» Exercise prompt
Reproduce the items verbatim from the line containing "You are a GUI" through the line containing "Where should I", leaving out the pictures.

» Exercise data
+++
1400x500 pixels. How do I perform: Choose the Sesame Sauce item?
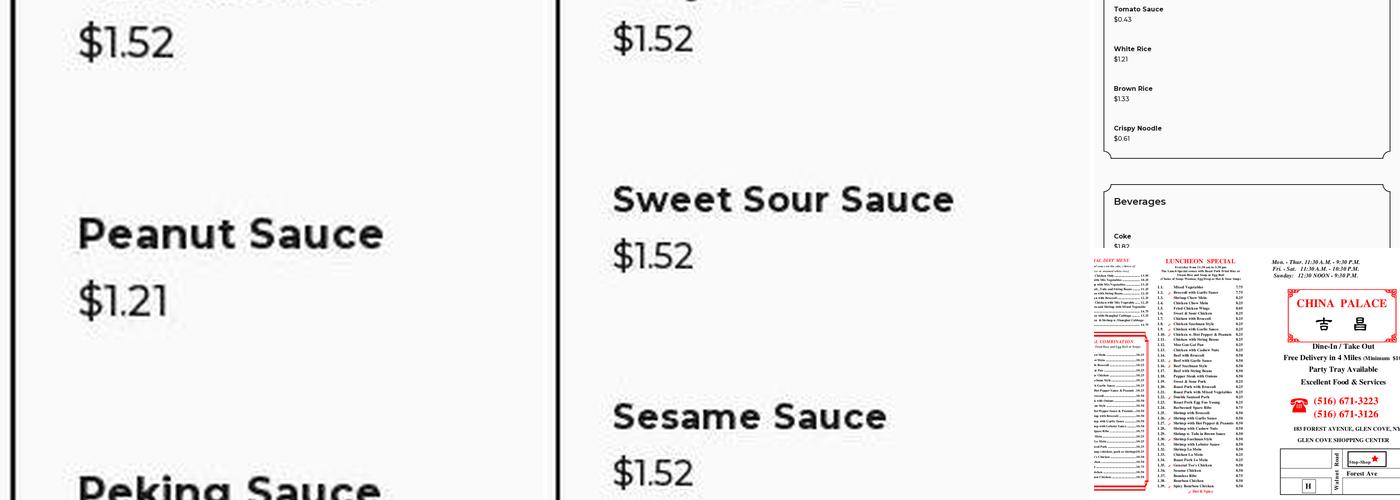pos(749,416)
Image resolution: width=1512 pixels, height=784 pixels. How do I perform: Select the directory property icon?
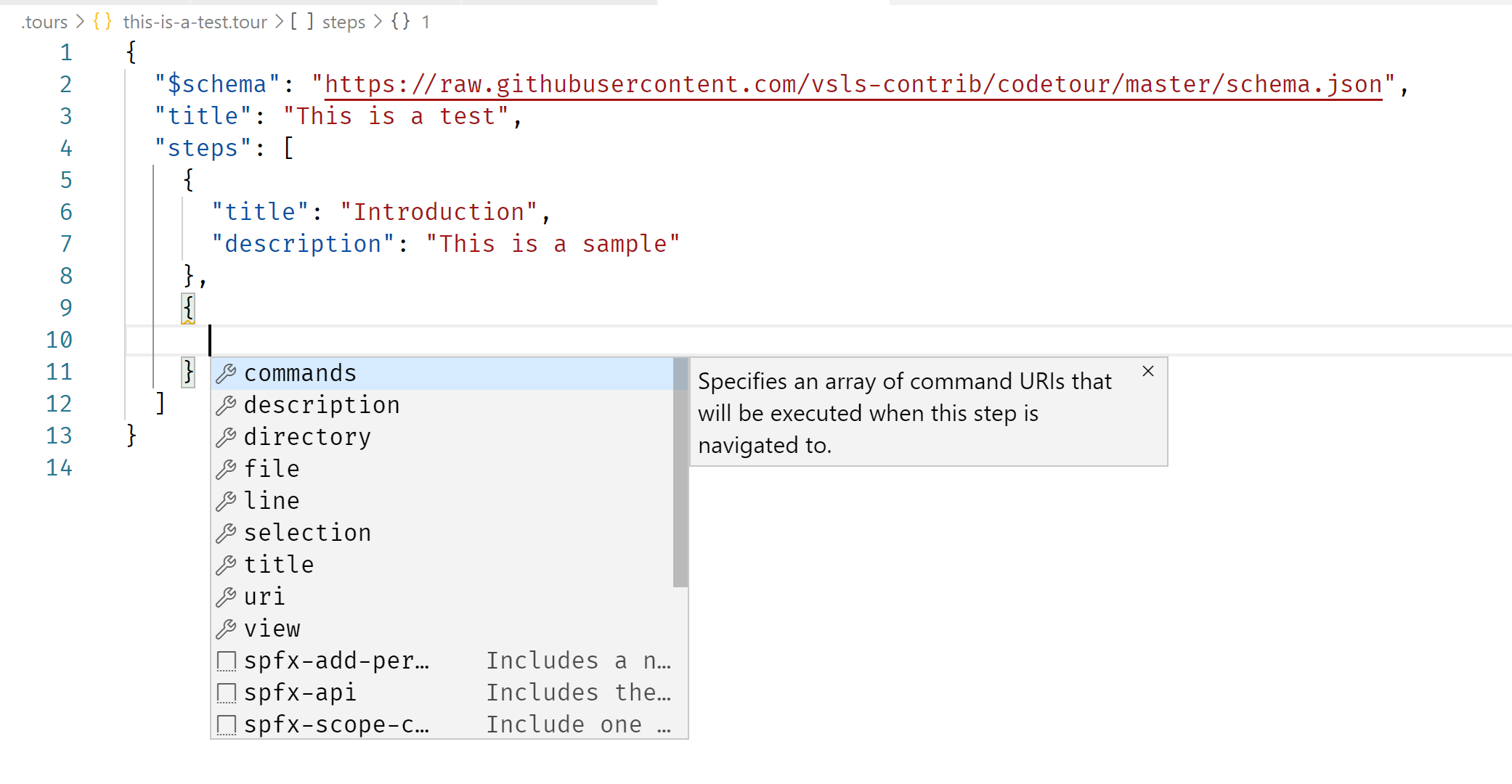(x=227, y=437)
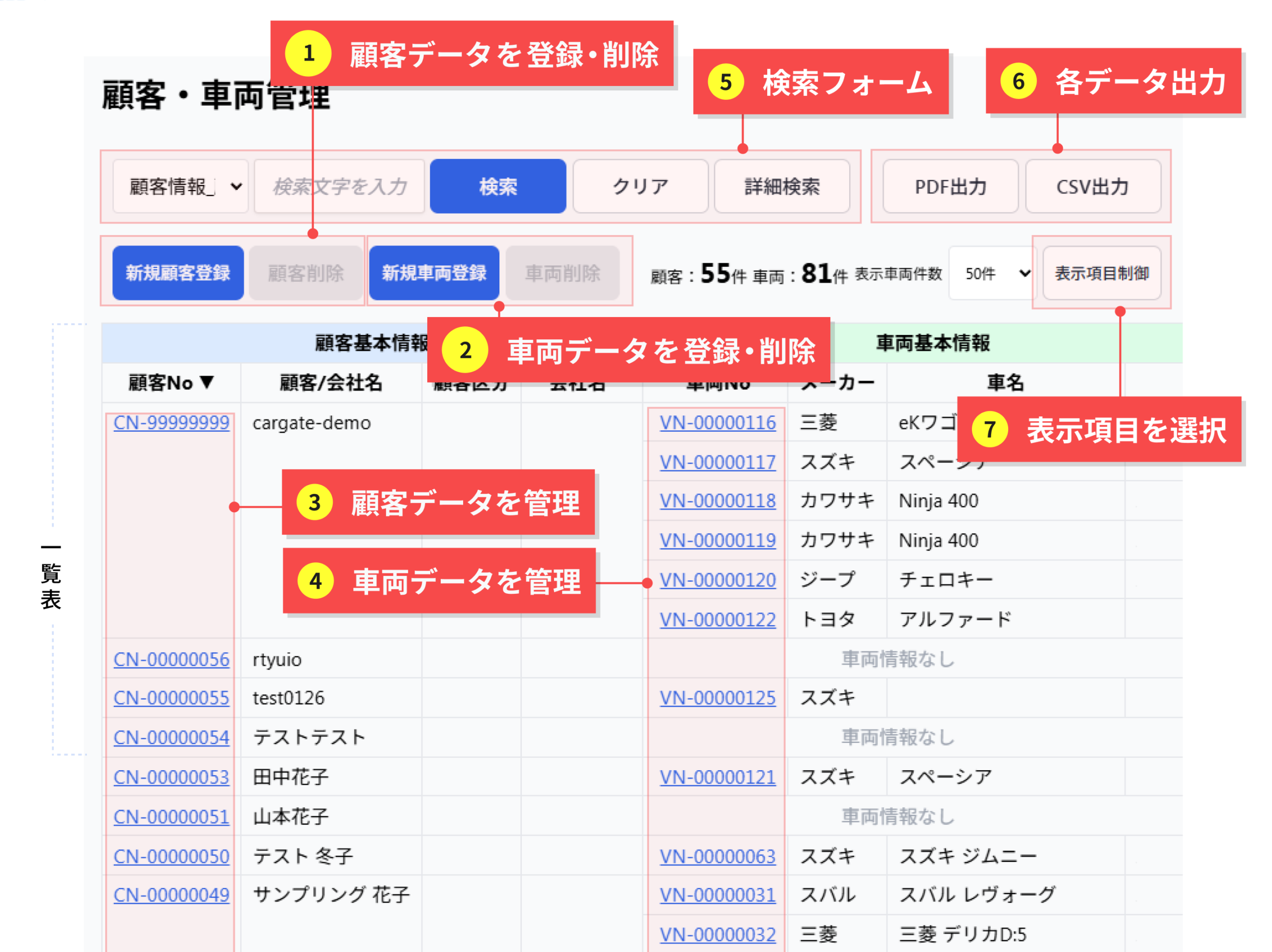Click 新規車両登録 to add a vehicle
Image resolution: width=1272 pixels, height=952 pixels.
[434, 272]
+++
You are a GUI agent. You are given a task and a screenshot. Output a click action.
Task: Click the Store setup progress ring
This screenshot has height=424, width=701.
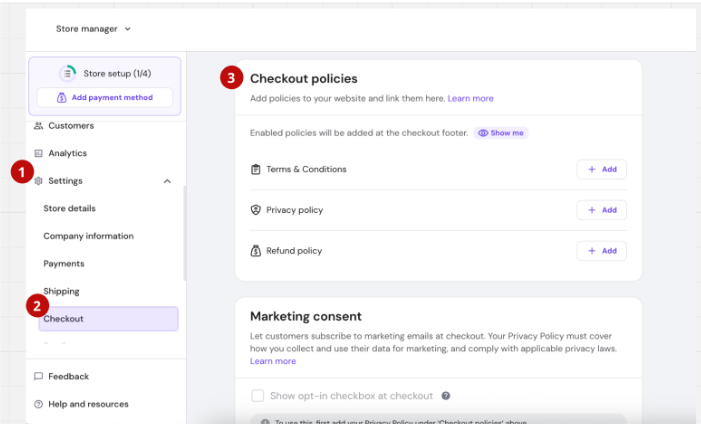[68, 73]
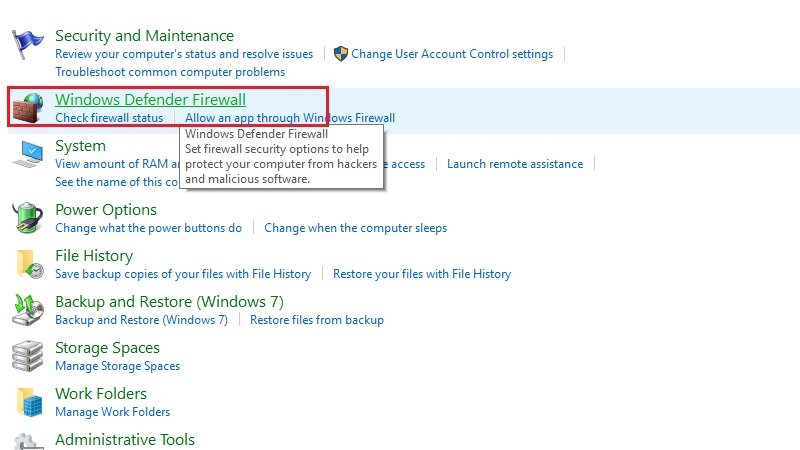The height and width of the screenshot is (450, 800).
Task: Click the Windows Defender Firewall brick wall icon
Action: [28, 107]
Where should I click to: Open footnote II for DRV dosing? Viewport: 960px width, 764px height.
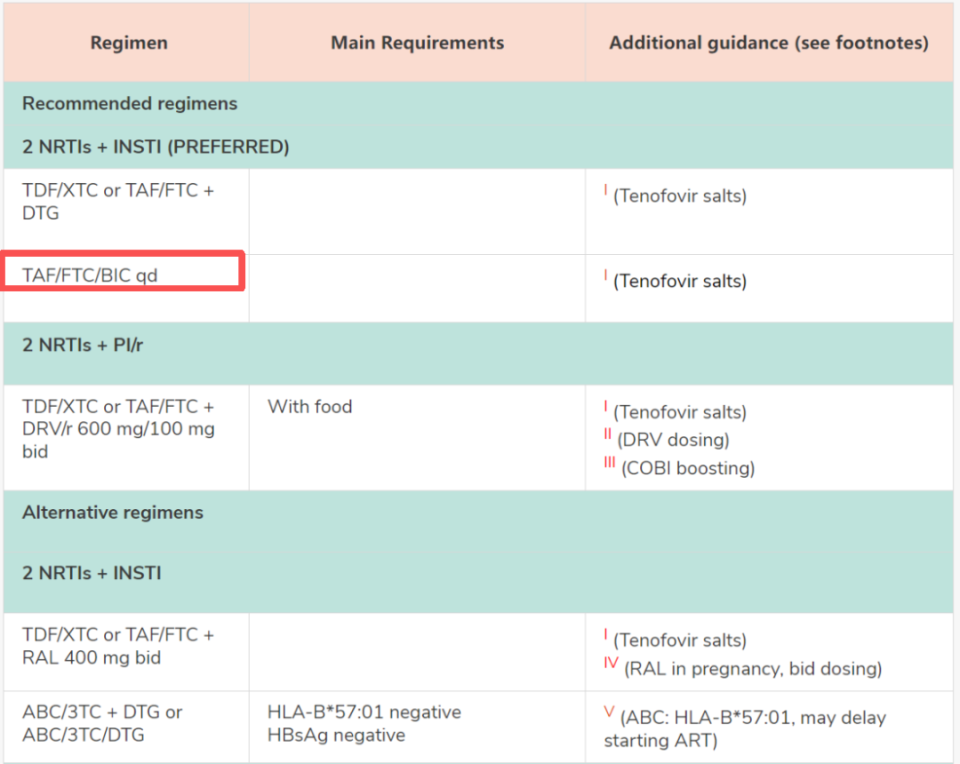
+++
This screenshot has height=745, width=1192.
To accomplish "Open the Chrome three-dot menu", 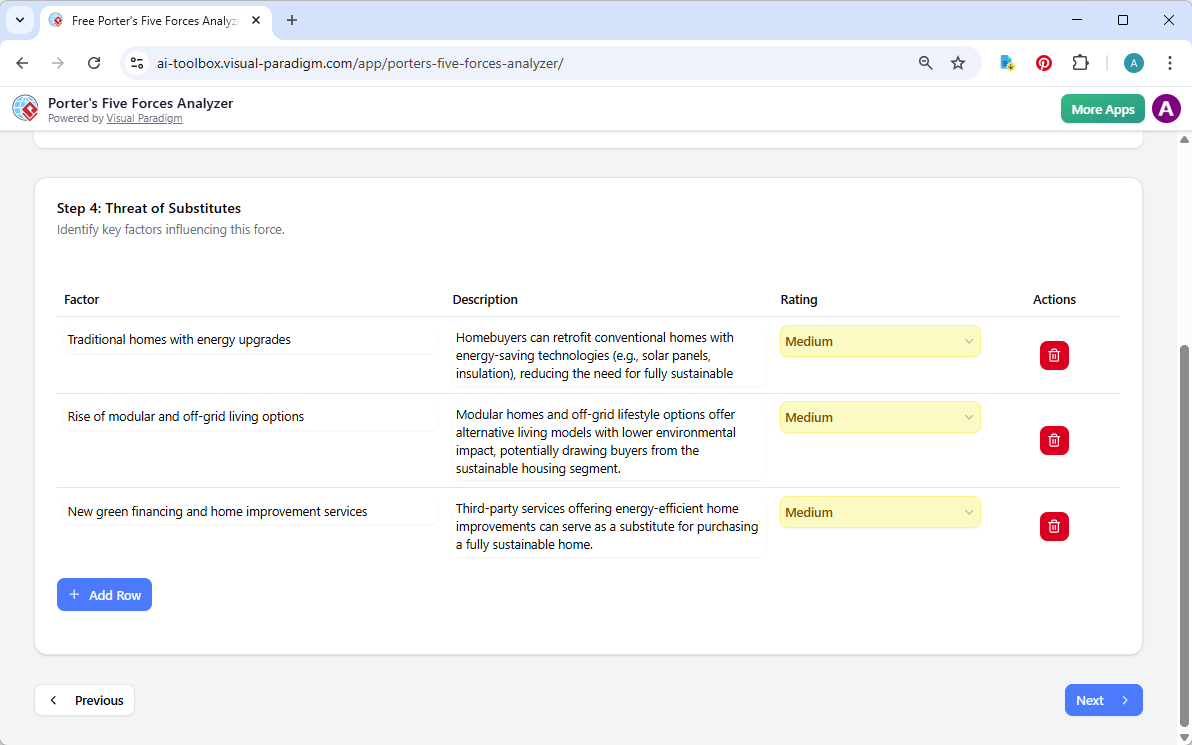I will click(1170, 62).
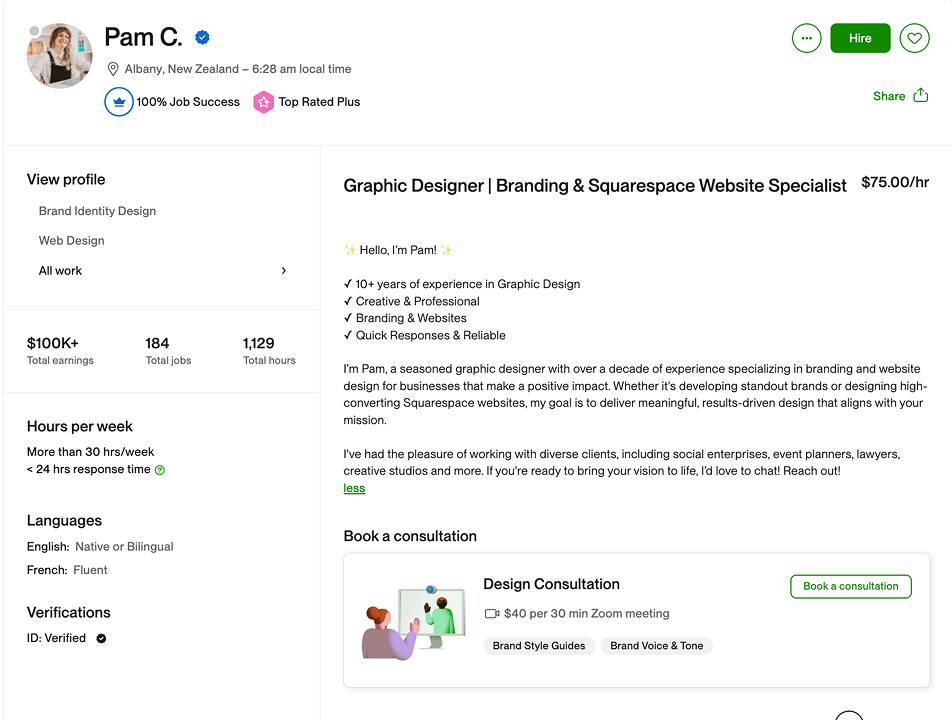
+++
» Answer
You are a GUI agent. You are given a task and a screenshot. Output a click action.
Task: Click the Store setup progress ring
This screenshot has height=424, width=701.
[68, 73]
The height and width of the screenshot is (450, 800).
Task: Click the Windows Defender Firewall brick wall icon
Action: [28, 107]
Where should I click to: Open footnote II for DRV dosing? Viewport: 960px width, 764px height.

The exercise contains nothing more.